Going line by line through the records below, write out everything starting with the line containing "Given: Open the Dashboard nav link" and going on through the line containing "You are a computer-use agent. Screen", exactly and inclusively. Pictures do not go in.

------------

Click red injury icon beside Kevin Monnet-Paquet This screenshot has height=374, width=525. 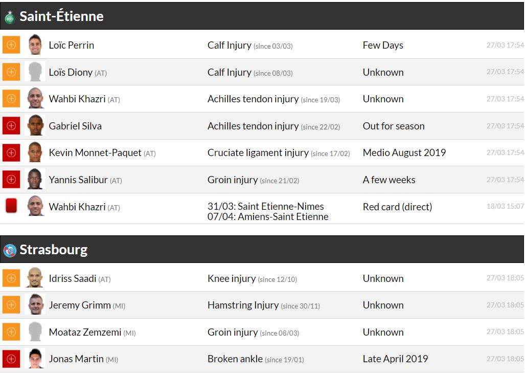[11, 152]
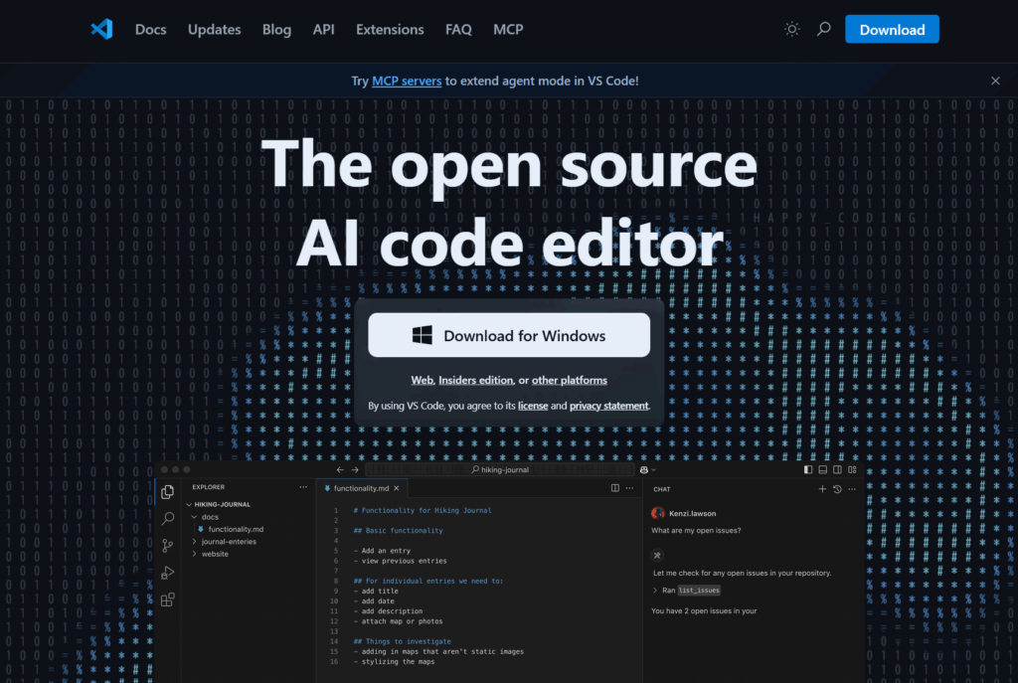Click the split editor icon
This screenshot has height=683, width=1018.
tap(614, 488)
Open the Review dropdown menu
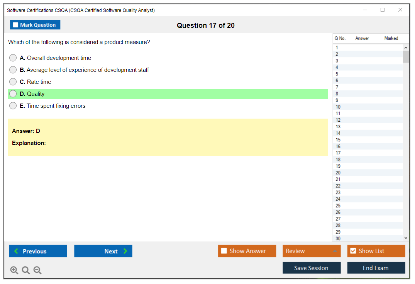Viewport: 415px width, 284px height. pos(311,251)
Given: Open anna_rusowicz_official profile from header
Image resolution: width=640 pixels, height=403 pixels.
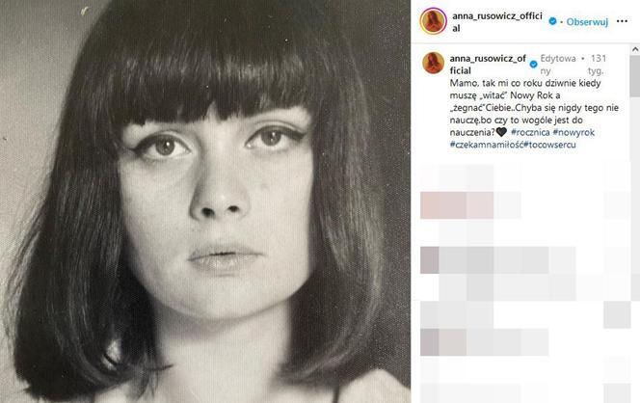Looking at the screenshot, I should click(496, 22).
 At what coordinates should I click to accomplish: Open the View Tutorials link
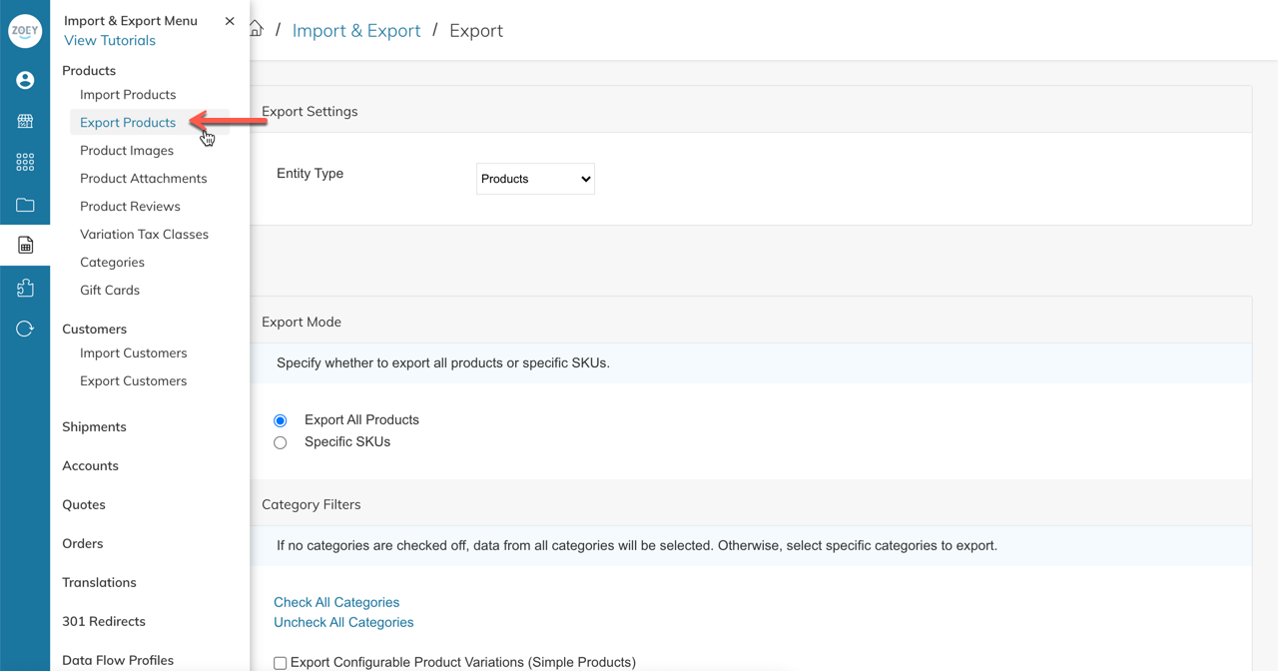click(x=110, y=40)
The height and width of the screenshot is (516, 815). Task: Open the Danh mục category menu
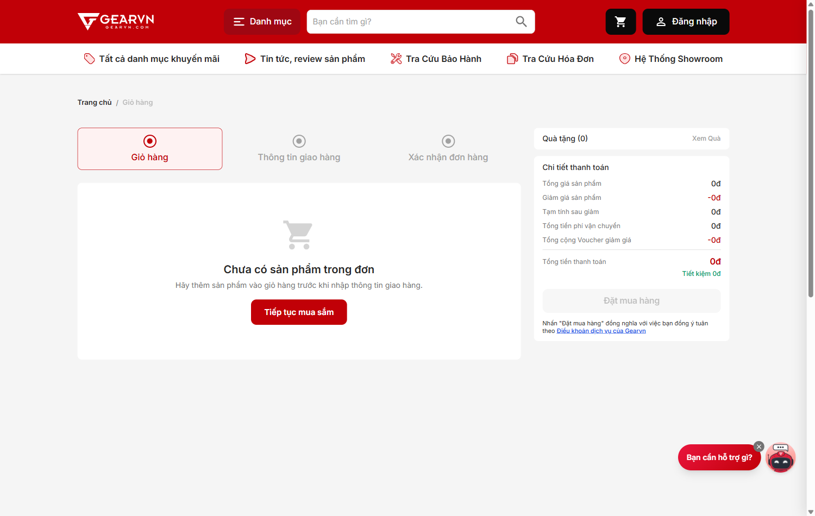pyautogui.click(x=262, y=22)
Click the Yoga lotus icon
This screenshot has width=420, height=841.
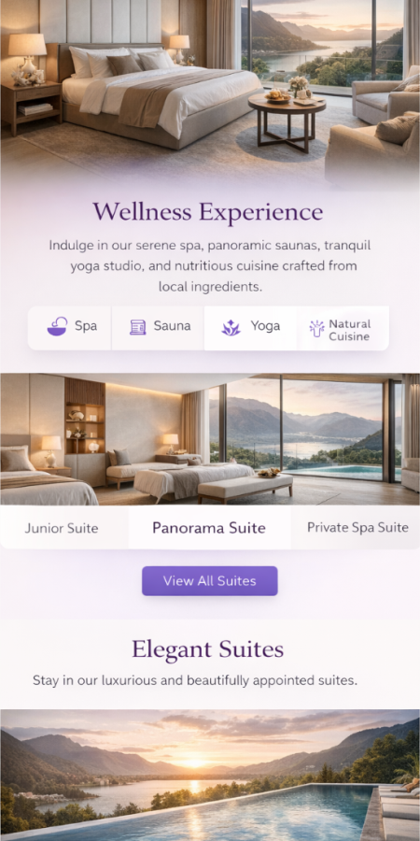(x=231, y=327)
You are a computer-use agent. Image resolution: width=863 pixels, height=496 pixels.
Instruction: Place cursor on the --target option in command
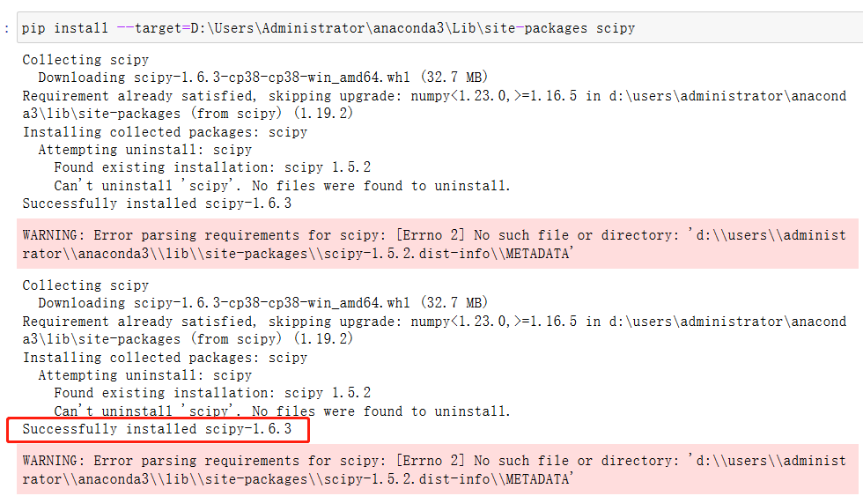pyautogui.click(x=149, y=28)
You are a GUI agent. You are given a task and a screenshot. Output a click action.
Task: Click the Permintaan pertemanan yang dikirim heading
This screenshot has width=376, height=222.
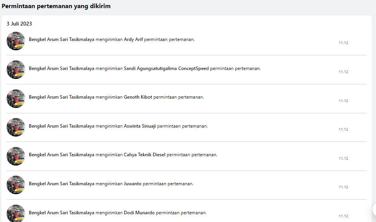[x=56, y=6]
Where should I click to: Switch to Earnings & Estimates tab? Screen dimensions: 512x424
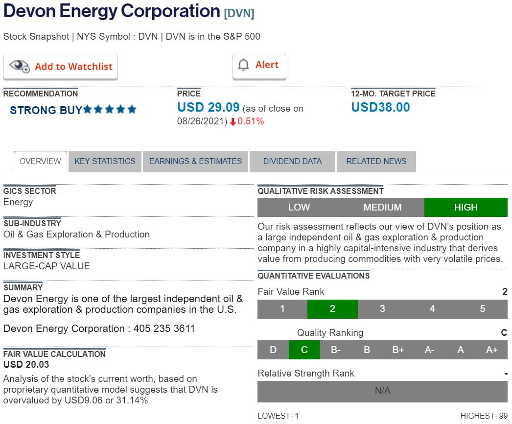tap(195, 162)
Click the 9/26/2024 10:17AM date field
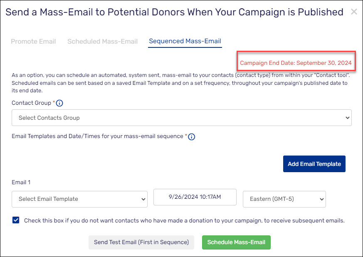Image resolution: width=363 pixels, height=257 pixels. point(195,197)
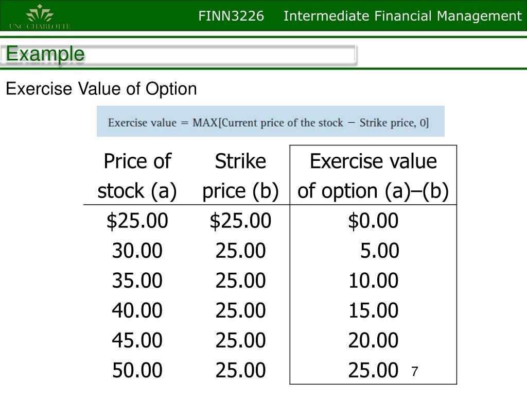Select the Price of stock (a) header

[x=137, y=176]
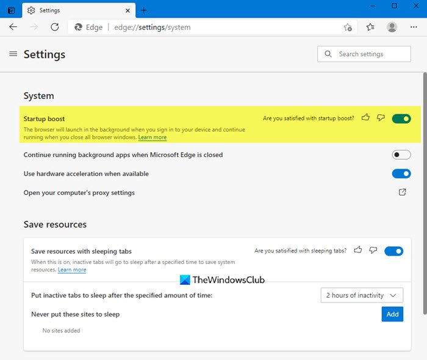The image size is (427, 360).
Task: Click thumbs down for sleeping tabs
Action: point(373,251)
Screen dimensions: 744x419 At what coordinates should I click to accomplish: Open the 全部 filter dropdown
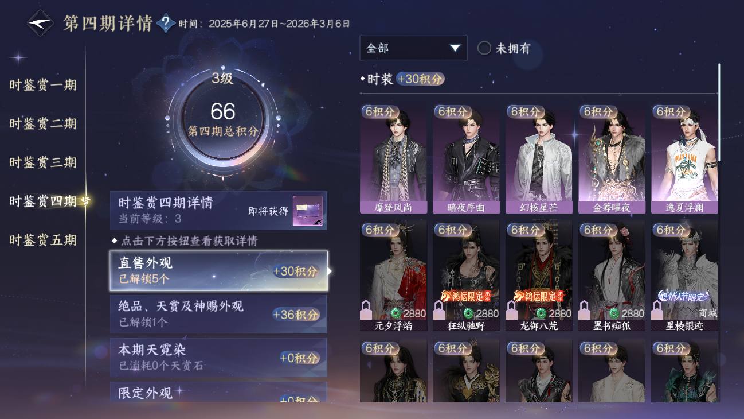(x=413, y=48)
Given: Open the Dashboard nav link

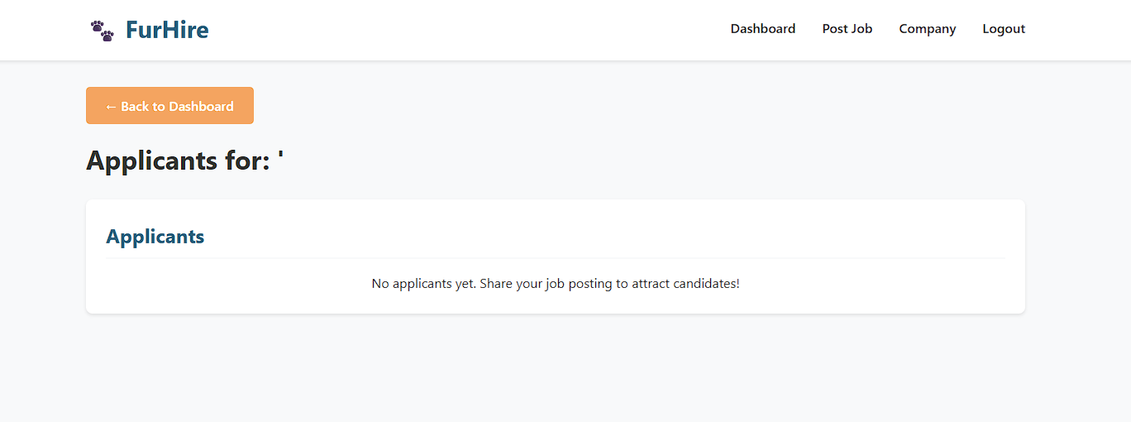Looking at the screenshot, I should tap(762, 29).
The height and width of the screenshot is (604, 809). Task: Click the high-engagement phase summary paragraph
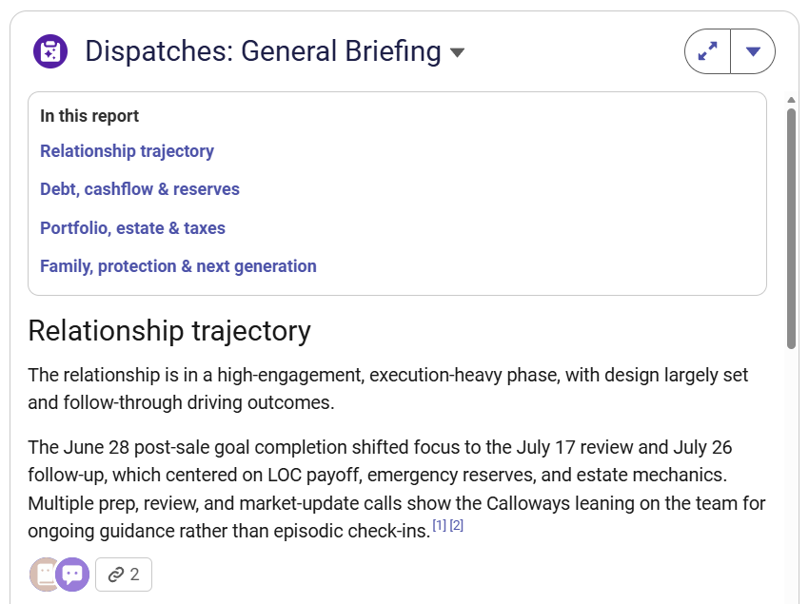pos(388,389)
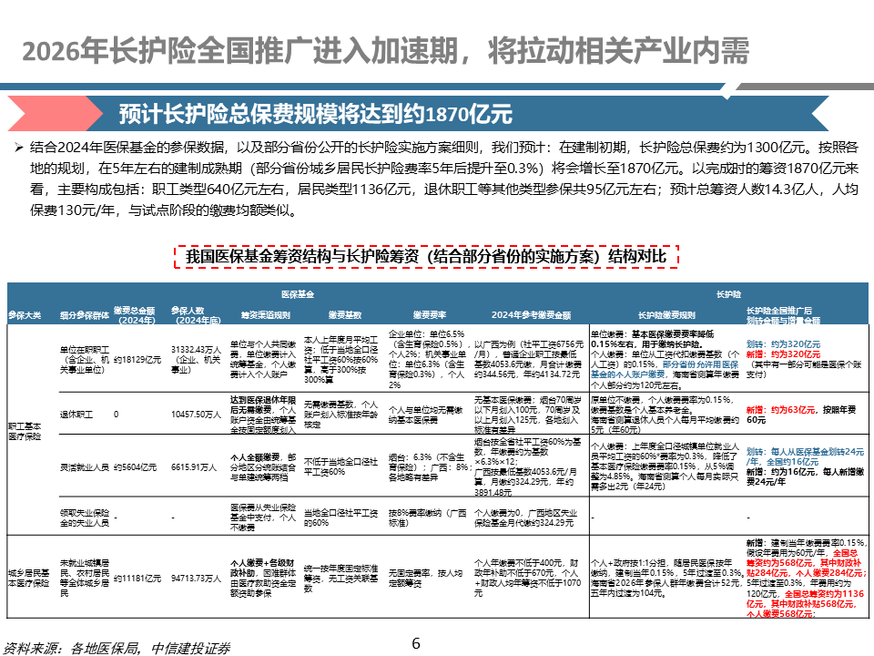The width and height of the screenshot is (874, 656).
Task: Click the 灵活就业人员 row label
Action: (x=83, y=466)
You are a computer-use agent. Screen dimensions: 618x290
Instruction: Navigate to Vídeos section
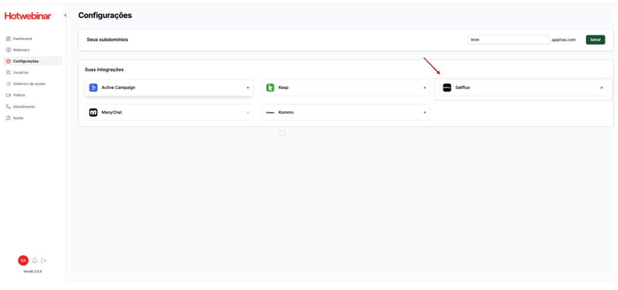click(18, 95)
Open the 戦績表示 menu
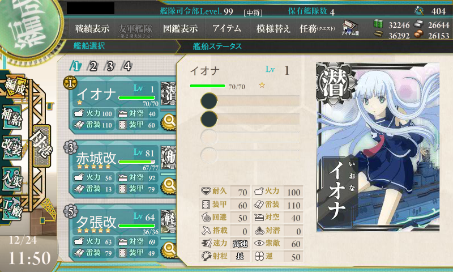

------------

- RESPONSE
Given: Open the Dashboard nav link

Looking at the screenshot, I should tap(762, 29).
The height and width of the screenshot is (604, 809). Task: Click the high-engagement phase summary paragraph
pos(388,389)
The width and height of the screenshot is (874, 656).
Task: Click the 灵活就业人员 row label
Action: (x=83, y=466)
You are a computer-use agent. Screen dimensions: 618x290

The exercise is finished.